Conscients qu’il nous faut fournir un effort aujourd’hui, nous empruntons le surf d’Elisa et le bâton de parafine et nous nous lançons à l’assaut de la dune, avec bravoure et courage, mais pas avec assez d’eau.

 

Help...

 

Mal nous en prend, car c’est une vraie dune, avec du vrai sable, très chaud, sous une chaleur caniculaire. Nous avons des apparitions de saucisses cocktail, de pisco glacé, et de chicha morada bien fraîche et bonne pour le cholestérol.

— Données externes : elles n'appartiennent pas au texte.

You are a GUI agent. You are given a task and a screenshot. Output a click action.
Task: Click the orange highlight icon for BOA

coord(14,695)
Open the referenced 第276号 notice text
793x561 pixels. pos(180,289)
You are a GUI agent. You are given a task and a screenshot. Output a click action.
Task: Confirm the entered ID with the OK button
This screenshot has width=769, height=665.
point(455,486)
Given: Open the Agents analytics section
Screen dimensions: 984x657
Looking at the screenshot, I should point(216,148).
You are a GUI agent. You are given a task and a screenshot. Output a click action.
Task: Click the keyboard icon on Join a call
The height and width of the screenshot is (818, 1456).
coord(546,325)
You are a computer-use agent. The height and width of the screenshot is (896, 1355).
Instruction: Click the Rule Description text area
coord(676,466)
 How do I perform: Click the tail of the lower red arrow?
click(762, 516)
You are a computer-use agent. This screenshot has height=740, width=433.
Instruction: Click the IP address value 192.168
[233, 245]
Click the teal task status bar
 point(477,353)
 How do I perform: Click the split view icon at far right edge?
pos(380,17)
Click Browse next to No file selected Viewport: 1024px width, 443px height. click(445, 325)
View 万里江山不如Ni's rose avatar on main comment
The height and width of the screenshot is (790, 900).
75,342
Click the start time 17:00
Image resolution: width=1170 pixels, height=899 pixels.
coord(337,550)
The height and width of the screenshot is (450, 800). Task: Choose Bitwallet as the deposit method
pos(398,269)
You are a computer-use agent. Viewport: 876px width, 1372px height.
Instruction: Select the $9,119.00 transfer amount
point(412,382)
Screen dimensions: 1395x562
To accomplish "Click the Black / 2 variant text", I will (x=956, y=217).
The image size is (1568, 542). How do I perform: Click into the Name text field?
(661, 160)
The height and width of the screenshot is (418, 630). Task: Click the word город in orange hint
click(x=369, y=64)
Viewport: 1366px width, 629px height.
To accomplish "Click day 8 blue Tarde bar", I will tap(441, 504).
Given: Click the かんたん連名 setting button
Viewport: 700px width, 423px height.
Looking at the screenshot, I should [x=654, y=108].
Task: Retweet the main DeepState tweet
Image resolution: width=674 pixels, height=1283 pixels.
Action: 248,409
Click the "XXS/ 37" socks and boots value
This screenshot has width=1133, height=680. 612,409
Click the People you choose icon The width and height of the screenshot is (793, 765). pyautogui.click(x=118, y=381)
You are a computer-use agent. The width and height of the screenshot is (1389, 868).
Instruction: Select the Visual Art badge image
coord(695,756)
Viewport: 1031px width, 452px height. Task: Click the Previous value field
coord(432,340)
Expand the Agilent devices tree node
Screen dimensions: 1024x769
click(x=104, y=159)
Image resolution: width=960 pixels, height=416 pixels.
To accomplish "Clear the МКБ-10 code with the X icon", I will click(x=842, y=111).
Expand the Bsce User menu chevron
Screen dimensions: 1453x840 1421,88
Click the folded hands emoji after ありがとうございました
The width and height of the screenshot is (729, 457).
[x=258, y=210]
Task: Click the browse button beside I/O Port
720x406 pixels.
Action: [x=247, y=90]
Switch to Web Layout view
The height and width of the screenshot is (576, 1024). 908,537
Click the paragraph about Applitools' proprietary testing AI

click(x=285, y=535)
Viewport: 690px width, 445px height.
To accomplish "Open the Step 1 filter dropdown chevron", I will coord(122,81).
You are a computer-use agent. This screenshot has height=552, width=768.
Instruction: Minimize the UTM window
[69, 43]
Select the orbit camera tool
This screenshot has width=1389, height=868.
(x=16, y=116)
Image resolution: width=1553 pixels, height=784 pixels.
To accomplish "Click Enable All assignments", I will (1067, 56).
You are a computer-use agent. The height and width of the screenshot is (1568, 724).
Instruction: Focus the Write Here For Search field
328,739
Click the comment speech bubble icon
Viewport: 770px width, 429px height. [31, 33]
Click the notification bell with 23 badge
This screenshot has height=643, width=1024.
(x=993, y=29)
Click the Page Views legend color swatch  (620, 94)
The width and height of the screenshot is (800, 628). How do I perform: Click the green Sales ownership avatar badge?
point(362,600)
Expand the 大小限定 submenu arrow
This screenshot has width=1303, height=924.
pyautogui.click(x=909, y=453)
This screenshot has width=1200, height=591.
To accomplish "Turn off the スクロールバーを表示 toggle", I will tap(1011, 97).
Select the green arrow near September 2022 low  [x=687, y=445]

Ne voulant céder à aucune tentation, nous décidons d’avancer 50 kms dans le désert comme initialement prévu, avant de faire demi tour et rentrer avant le grand froid nocturne.

 

A la ramasse...Dur dur...

 

Les enfants sont héroïques et leurs parents aussi, si, si. Ces 10 heures de marche sont bien récompensées tant le paysage est saisissant. Nous rentrons en sandboarding tous les 4 sur la planche. Un vrai régal de glisse !!!!!

 

 Sandboarding avant départSandboarding après départ

 

                                Avant le départ                                                                                 Après le départ

 

De retour sur la terrasse, nous n’oublions pas de faire la sieste.

 

Sieste du TS

 

Léa et Tim jouent des heures durant à faire des pâtés de sable de l’autre côté du lagon. Nous passons un moment à découvrir la vie d’Elisa, les problèmes de santé de son fils, tout cela pour rester en phase avec nos métiers de travailleurs sociaux.

 

Fleurs de l'oasis

 

Rere-resto et dodoto car demain, on repart pour un autre désert.